Two exceptions though:
-
password-login-bundle is legacy, only used in dev, and will soon be removed (in favour of an authentication through Minutis which is already operating)
-
sandbox-bundle is a development bundle used to mock SMS and email providers (and soon authentication), application entities, managers, repos etc can be used there without issues
-
ROLE_USER for connected users (but not necessarly having access to his features)
-
ROLE_TRUSTED for users allowed to use the platform
-
CAMPAIGN to check that a user can access a given campaign
-
STRUCTURE to check that a user is allowed to trigger a structure
-
VOLUNTEER to check that a user is allowed to trigger a volunteer
You can check the voters for more details.
Some simple rules to speak the same language.

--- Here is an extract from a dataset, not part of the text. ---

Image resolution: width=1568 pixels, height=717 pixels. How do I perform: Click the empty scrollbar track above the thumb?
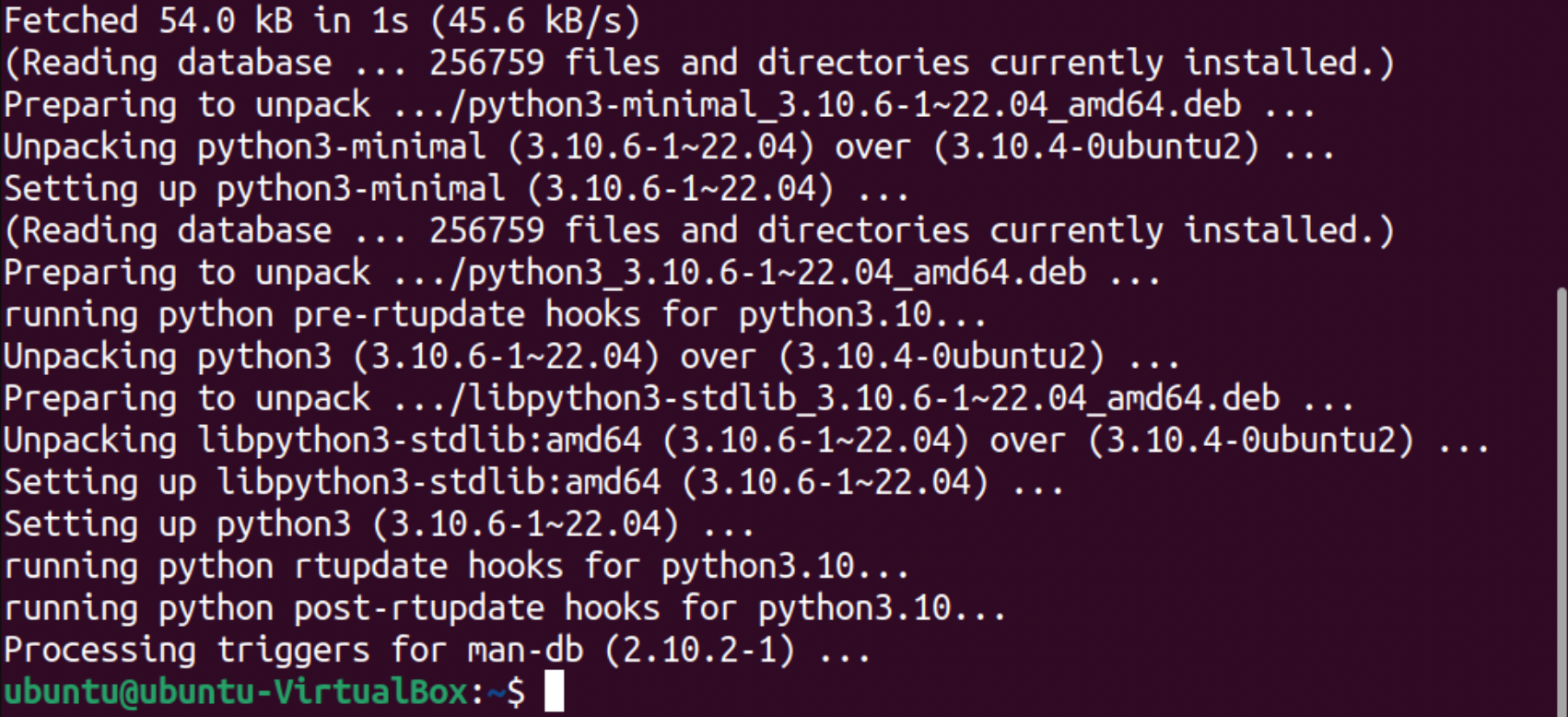tap(1561, 138)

This project is built on top of Symfony 4 (so far), it's a classic MVC:
-
views should be mobile friendly
-
views are translated in french and english, even though medical english is probably wrong. Let's continue this practice in order to scale up someday without hassle.
-
controller gather required vars through managers and renders a view: https://github.com/redcall-io/app/blob/master/symfony/src/Controller/Admin/PegassController.php#L69
-
a manager can call its own repository or other managers/services: https://github.com/redcall-io/app/blob/master/symfony/src/Manager/CampaignManager.php#L18
-
a repository cannot be called by anything else than its own manager, even if there are no business logic https://github.com/redcall-io/app/blob/master/symfony/src/Manager/CampaignManager.php#L97
-
a repository only perform sql queries, and it does it through doctrine ORM (no native queries yet, we may move to another platform than cloud sql) https://github.com/redcall-io/app/blob/master/symfony/src/Repository/CampaignRepository.php#L17
-
only repositories perform queries, if you find some legacy code still performing queries, you're welcome to fix it
-
the Doctrine migration system is used in order to build the database schema, so once you've added/updated an entity, run:
php bin/console make:migration
php bin/console doctrine:migrations:migrate
If you add a new feature or change the behavior of an existing one, please edit the documentation as well.